### [Selected passage]
((

Towards the end of “My Struggle II,” Joel McHale‘s online news zealot says, on air, that humanity will go out with a whimper, with a “deafening silence.” He’s talking about the spread of the Spartan Virus, which has infected everyone on the planet but a select few who will run the world when most of the population has fallen dead – Agent Scully and the Cigarette-Smoking Man (William B. Davis) are two such predestined survivors. McHale’s character’s pronouncement about the end times is equally an apt summation of where we end with the first of a presumed few seasons of the X-Files revival, the continuation of which seems inevitable by the end of the episode.

))

### [Data for analysis]

((

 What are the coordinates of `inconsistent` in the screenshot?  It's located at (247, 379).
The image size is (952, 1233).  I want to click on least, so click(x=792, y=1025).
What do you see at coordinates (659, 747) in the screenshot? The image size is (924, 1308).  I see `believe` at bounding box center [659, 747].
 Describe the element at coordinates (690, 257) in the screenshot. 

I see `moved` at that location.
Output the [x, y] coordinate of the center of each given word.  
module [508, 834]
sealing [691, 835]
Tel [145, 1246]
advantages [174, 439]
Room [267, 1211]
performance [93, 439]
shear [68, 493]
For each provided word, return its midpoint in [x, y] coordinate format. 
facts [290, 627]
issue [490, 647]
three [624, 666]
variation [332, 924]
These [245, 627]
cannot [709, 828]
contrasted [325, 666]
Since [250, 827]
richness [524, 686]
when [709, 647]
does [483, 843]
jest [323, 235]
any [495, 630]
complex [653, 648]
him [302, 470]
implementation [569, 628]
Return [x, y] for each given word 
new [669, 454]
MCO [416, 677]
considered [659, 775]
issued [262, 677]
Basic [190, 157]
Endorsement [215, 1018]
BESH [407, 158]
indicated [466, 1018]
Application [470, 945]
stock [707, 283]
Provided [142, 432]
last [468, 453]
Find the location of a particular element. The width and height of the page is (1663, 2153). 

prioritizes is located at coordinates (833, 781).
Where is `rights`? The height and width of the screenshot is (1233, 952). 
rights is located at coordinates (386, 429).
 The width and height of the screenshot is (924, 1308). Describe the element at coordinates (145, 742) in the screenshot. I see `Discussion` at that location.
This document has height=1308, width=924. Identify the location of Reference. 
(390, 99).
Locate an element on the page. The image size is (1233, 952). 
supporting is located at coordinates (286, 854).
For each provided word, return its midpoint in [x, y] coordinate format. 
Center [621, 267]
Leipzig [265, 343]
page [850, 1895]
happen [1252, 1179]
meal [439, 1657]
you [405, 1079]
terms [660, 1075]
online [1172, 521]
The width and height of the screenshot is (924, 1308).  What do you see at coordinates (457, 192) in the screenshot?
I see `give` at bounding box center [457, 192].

))

### [Assigned task 1]
Answer these questions from the passage on the X-Files revival:
(a) According to McHale's character, how will humanity go out?
(b) What is the name of the virus that has infected everyone on the planet but a select few?
(c) Which two characters are named as predestined survivors?
### [Assigned task 2]
Set down the passage on the X-Files revival word for word, starting with "Towards the end" and going on through "of the episode.".
The items are separate material with no connection to the passage on the X-Files revival.

### [Answer section 1]
(a) With a whimper, with a "deafening silence."
(b) The Spartan Virus.
(c) Agent Scully and the Cigarette-Smoking Man.

### [Answer section 2]
Towards the end of “My Struggle II,” Joel McHale‘s online news zealot says, on air, that humanity will go out with a whimper, with a “deafening silence.” He’s talking about the spread of the Spartan Virus, which has infected everyone on the planet but a select few who will run the world when most of the population has fallen dead – Agent Scully and the Cigarette-Smoking Man (William B. Davis) are two such predestined survivors. McHale’s character’s pronouncement about the end times is equally an apt summation of where we end with the first of a presumed few seasons of the X-Files revival, the continuation of which seems inevitable by the end of the episode.